:: Document ::
◆ ◆ ◆ ◆

So, this flag implies RESOLVE_NO_MAGICLINKS? If yes,
it would be good to state that more explicitly,

> +
> +.TP
> +.B RESOLVE_IN_ROOT
> +Temporarily treat
> +.I dirfd
> +as the root of the filesystem (as though the user called

Perhaps better:

Treat
.I dirfd
as the root directory while resolving
.I pathname
(as though...)

> +.BR chroot (2)
> +with
> +.IR dirfd
> +as the argument.) Absolute symlinks and ".." path components will be scoped to
> +.IR dirfd . Magic-link resolution is also not permitted.

Insert a newline before "Magic" to fix a formatting problem.

So, this flag implies RESOLVE_NO_MAGICLINKS? If yes,
it would be good to state that more explicitly,

> +
> +However, unlike
> +.BR chroot (2)
> +(which changes the filesystem root persistently for an entire thread-group),

s/persistently for an entire thread-group/
 /permanently for a process/

> +.B RESOLVE_IN_ROOT
> +allows a program to efficiently restrict path resolution for only certain
> +operations. It also has several hardening features (such as not permitting
> +magic-link resolution) which
> +.BR chroot (2)
> +does not.
> +.RE
> +
> +.RE
> +
> +.PP
> +Unlike
> +.BR openat (2),
> +any unknown flags set in fields of
> +.I how
> +will result in an error, rather than being ignored. 

Thank you, thank you, thank you. It was sad
that openat() never fixed that antifeature.

> In addition, an error will
> +be returned if the value of the
> +.IR mode " and " upgrade_mask
> +union is non-zero unless:
> +.RS
> +.IP * 3
> +.I flags
> +indicates that a new file will be created (it contains
> +.BR O_CREAT " or " O_TMPFILE ),
> +in which case
> +.I mode
> +may be any valid file mode.
> +.IP *
> +.I flags
> +contains
> +.BR O_PATH ,
> +in which case
> +.I upgrade_mask
> +must only contain valid
> +.B UPGRADE_*
> +flags.

◆ ◆ ◆ ◆

:: Dataset ::

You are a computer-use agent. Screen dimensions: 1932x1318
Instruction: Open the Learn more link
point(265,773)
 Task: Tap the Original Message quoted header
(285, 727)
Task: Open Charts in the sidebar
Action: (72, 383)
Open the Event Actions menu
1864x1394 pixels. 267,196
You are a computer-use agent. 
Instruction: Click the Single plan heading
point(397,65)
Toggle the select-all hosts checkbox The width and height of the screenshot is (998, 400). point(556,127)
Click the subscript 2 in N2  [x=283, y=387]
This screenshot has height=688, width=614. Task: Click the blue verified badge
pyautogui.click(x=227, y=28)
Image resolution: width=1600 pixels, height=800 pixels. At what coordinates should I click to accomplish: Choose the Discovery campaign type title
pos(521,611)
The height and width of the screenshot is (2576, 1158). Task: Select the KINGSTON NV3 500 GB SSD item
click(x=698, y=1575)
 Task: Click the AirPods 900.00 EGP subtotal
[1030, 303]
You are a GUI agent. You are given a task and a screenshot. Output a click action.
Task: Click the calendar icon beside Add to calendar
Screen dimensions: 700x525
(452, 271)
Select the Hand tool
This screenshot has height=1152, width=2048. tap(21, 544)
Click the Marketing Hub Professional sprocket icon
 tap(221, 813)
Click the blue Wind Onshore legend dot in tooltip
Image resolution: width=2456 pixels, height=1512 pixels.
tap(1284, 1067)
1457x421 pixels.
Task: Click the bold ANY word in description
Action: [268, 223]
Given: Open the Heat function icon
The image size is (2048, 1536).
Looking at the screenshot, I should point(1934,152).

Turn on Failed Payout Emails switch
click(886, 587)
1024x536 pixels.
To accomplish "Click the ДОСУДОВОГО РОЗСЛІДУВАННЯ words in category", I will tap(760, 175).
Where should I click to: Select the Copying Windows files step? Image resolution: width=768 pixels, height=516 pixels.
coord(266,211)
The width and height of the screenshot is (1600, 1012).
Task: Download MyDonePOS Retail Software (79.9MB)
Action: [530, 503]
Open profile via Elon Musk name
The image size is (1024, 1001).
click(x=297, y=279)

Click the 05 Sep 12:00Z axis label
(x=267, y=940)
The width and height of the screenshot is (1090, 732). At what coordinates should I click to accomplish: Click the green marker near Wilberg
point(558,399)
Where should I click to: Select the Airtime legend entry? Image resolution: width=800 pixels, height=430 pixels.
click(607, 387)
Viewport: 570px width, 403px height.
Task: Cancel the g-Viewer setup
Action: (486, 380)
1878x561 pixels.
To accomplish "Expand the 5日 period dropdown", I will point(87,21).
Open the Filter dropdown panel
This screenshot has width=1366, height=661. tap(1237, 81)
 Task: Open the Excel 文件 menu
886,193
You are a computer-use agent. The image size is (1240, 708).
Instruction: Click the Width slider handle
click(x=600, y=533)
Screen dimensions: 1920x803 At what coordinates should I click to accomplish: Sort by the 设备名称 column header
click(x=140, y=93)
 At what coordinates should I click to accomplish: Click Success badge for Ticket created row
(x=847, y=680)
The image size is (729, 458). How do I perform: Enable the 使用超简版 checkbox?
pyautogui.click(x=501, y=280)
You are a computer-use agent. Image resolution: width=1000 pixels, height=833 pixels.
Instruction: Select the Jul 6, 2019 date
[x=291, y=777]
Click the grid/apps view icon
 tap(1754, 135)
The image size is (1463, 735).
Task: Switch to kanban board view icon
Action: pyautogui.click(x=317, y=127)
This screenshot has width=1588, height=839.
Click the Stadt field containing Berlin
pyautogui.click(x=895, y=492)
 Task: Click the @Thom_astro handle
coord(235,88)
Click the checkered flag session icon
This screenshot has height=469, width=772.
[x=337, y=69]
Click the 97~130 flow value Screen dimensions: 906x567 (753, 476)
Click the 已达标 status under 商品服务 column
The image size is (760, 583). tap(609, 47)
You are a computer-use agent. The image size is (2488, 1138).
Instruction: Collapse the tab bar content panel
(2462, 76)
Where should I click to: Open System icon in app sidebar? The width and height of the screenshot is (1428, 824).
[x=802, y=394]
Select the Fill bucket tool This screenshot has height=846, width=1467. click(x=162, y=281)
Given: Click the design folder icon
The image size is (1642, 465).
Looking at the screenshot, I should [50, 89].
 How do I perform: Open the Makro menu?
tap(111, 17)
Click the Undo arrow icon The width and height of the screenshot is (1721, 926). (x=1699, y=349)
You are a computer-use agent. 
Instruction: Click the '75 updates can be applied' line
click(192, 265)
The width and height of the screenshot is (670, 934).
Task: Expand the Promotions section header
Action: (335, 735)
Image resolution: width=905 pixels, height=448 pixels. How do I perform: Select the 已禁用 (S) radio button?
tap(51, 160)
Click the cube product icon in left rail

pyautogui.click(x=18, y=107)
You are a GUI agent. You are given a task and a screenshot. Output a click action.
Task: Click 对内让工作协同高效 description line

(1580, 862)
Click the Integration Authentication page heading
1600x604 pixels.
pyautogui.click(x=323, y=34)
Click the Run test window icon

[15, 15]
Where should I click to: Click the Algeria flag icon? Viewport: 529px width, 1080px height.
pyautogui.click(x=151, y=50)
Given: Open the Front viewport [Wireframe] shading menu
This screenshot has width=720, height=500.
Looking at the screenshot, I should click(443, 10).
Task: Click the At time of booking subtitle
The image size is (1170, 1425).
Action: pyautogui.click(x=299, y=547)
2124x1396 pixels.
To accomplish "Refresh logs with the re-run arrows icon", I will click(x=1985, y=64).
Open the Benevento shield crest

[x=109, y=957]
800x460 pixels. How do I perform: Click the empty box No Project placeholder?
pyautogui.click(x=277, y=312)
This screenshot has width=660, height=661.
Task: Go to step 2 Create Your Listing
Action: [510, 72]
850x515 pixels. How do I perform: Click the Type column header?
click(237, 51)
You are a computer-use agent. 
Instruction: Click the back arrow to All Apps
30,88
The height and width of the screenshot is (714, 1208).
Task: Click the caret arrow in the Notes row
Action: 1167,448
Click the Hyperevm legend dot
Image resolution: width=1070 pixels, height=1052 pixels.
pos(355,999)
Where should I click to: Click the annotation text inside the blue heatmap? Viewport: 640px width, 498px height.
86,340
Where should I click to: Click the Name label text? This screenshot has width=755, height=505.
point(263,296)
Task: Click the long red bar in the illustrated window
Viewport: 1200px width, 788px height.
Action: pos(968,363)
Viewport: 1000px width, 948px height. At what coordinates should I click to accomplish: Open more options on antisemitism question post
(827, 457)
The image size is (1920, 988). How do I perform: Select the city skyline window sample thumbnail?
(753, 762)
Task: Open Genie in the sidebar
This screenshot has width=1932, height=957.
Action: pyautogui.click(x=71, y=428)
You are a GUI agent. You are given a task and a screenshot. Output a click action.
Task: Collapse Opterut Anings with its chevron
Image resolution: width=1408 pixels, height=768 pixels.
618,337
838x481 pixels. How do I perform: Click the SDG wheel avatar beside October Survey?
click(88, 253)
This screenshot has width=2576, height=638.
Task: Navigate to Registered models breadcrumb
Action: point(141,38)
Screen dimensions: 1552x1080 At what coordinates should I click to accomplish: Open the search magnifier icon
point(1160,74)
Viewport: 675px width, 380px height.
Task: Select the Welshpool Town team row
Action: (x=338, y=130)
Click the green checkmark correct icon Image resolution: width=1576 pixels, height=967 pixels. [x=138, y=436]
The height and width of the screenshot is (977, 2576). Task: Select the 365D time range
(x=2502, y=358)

◆ ◆ ◆ ◆

:: Set task ::
Write the next part of the RESOLVE_IN_ROOT man-page review, picking up after its last line. The listing plays no part in what follows.

:: Task answer ::
> +.RE
> +
> +.SH RETURN VALUE
> +On success, a new file descriptor is returned. On error, -1 is returned, and
> +.I errno
> +is set appropriately.
> +
> +.SH ERRORS
> +The set of errors returned by
> +.BR openat2 ()
> +includes all of the errors returned by
> +.BR openat (2),
> +as well as the following additional errors:
> +.TP
> +.B EINVAL
> +An unknown flag or invalid value was specified in
> +.IR how .
> +.TP
> +.B EINVAL
> +.I size
> +was smaller than any known version of
> +.IR "struct open_how" .
> +.TP
> +.B E2BIG
> +An extension was specified in
> +.IR how ,
> +which the current kernel does not support (see the "Extensibility" section of
> +the \fBNOTES\fP for more detail on how extensions are handled.)
> +.TP
> +.B EAGAIN
> +.I resolve
> +contains either
> +.BR RESOLVE_IN_ROOT " or " RESOLVE_BENEATH ,
> +and the kernel could not ensure that a ".." component didn't escape (due to a
> +race condition or potential attack). Callers may choose to retry the
> +.BR openat2 ()
> +call.
> +.TP
> +.B EXDEV
> +.I resolve
> +contains either
> +.BR RESOLVE_IN_ROOT " or " RESOLVE_BENEATH ,
> +and a path component attempted to escape the root of the resolution.
> +
> +.TP
> +.B EXDEV
> +.I resolve
> +contains
> +.BR RESOLVE_NO_XDEV ,
> +and a path component attempted to cross a mount-point.

mount point

> +
> +.TP
> +.B ELOOP
> +.I resolve
> +contains
> +.BR RESOLVE_NO_SYMLINKS ,
> +and one of the path components was a symlink.
> +.TP
> +.B ELOOP
> +.I resolve
> +contains
> +.BR RESOLVE_NO_MAGICLINKS ,
> +and one of the path components was a magic-link.
> +
> +.SH VERSIONS
> +.BR openat2 ()
> +was added to Linux in kernel 5.FOO.
> +
> +.SH CONFORMING TO
> +This system call is Linux-specific.
> +
> +The semantics of
> +.B RESOLVE_BENEATH
> +were modelled after FreeBSD's
> +.BR O_BENEATH .
> +
> +.SH NOTES
> +Glibc does not provide a wrapper for this system call; call it using
> +.BR syscall (2).
> +
> +.SS Extensibility
> +In order to allow for
> +.I struct open_how
> +to be extended in future kernel revisions,
> +.BR openat2 ()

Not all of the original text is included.